*** DATASET RECORDS ***

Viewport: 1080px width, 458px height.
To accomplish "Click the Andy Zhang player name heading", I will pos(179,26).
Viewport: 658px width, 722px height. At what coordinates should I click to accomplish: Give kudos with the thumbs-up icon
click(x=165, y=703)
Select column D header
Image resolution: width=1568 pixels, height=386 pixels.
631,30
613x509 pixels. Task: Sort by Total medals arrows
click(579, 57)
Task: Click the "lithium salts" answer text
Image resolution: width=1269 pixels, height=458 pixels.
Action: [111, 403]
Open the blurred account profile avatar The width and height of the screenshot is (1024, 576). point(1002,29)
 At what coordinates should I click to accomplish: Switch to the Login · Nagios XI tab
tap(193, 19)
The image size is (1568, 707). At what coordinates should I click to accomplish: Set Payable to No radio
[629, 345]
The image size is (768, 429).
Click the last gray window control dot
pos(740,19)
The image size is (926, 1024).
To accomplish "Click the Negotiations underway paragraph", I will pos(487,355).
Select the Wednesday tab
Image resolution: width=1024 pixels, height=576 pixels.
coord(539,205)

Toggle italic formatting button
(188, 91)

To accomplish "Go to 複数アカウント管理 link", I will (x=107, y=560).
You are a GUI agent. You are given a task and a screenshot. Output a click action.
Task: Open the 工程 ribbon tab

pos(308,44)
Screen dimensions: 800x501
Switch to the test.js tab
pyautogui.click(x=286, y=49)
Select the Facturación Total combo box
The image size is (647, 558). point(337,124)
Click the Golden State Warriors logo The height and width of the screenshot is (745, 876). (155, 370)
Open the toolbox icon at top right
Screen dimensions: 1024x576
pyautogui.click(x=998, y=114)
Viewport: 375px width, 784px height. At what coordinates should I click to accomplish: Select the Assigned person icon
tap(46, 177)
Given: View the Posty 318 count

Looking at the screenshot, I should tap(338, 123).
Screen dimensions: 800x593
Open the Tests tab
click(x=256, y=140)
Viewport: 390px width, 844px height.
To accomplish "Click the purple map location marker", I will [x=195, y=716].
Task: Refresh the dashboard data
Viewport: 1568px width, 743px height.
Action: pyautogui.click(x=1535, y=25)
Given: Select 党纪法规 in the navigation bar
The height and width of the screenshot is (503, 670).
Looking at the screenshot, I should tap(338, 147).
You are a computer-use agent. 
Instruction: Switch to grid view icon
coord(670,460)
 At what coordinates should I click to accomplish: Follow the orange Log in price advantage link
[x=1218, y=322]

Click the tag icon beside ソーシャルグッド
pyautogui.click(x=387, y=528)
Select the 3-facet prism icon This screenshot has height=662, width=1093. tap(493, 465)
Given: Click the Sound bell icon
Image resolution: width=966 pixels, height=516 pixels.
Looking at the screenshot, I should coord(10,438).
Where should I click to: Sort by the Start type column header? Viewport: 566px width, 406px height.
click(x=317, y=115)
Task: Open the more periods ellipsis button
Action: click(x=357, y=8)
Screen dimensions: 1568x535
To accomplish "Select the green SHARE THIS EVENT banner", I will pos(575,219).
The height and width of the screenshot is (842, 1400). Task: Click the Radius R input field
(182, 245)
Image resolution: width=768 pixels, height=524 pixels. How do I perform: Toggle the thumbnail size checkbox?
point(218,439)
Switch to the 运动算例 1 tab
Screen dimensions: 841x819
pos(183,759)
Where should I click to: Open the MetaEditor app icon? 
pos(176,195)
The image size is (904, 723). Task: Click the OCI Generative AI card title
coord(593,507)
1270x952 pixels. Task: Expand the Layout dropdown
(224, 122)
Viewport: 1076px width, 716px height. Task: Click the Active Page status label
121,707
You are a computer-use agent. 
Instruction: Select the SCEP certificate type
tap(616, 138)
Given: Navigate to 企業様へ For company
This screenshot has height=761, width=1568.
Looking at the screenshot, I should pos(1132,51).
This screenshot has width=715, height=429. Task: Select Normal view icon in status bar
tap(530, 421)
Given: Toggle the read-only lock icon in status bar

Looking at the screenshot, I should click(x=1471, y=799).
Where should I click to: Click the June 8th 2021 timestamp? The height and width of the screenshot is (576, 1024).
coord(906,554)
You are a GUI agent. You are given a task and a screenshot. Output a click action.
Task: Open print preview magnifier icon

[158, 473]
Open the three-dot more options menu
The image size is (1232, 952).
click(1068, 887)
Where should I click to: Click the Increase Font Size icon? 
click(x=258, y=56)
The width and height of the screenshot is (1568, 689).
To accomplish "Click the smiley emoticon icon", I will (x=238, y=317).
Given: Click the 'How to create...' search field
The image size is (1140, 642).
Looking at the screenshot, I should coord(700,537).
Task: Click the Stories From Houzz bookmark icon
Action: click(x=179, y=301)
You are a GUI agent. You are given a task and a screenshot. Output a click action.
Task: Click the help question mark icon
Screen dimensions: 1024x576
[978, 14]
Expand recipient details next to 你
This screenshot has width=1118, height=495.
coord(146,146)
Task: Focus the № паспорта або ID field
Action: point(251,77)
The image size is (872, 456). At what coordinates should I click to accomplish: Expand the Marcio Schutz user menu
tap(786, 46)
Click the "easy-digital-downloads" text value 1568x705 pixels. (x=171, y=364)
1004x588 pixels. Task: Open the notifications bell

*** End of DATASET RECORDS ***

What number of lines in the data above include the string "will"? Answer with that number only.

6